* **Data entries**:
^^^^

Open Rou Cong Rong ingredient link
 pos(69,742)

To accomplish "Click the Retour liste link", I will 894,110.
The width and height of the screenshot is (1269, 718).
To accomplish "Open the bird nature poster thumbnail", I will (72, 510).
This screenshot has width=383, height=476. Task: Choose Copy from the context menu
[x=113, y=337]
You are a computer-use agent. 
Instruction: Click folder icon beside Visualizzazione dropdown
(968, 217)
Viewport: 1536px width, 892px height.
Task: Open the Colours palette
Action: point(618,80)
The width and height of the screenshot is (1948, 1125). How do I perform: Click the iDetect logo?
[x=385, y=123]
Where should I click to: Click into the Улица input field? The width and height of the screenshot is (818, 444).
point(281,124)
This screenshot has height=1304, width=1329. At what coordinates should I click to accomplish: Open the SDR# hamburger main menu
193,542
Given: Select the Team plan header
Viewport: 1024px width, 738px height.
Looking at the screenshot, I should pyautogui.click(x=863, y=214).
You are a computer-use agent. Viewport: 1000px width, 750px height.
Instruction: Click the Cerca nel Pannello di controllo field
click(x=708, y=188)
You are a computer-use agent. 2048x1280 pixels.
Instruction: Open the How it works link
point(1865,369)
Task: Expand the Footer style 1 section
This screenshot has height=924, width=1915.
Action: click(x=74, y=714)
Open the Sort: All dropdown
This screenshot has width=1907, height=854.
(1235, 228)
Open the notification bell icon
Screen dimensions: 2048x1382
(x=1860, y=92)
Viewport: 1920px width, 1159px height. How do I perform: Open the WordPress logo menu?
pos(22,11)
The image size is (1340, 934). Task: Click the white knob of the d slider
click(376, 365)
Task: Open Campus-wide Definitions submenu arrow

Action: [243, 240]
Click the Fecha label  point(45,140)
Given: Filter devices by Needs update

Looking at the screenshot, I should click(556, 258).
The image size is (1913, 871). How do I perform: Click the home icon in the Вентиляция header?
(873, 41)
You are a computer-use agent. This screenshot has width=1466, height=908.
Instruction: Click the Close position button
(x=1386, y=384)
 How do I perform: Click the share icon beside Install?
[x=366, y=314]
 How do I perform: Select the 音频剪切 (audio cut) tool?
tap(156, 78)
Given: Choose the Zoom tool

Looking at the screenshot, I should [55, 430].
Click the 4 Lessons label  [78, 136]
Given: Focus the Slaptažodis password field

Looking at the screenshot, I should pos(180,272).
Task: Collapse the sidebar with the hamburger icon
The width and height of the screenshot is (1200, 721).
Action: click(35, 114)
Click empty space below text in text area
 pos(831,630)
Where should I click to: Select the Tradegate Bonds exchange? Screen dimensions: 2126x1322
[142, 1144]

^^^^

* **TASK DIRECTIONS**:
Render the lines of the data above, from the line containing "This screenshot has width=383, height=476." through the line containing "[x=113, y=337]", inclusive, as a JSON list of strings with one string per line and blank lines omitted.

* **PROBLEM SOLUTION**:
[
  "This screenshot has width=383, height=476. Task: Choose Copy from the context menu",
  "[x=113, y=337]"
]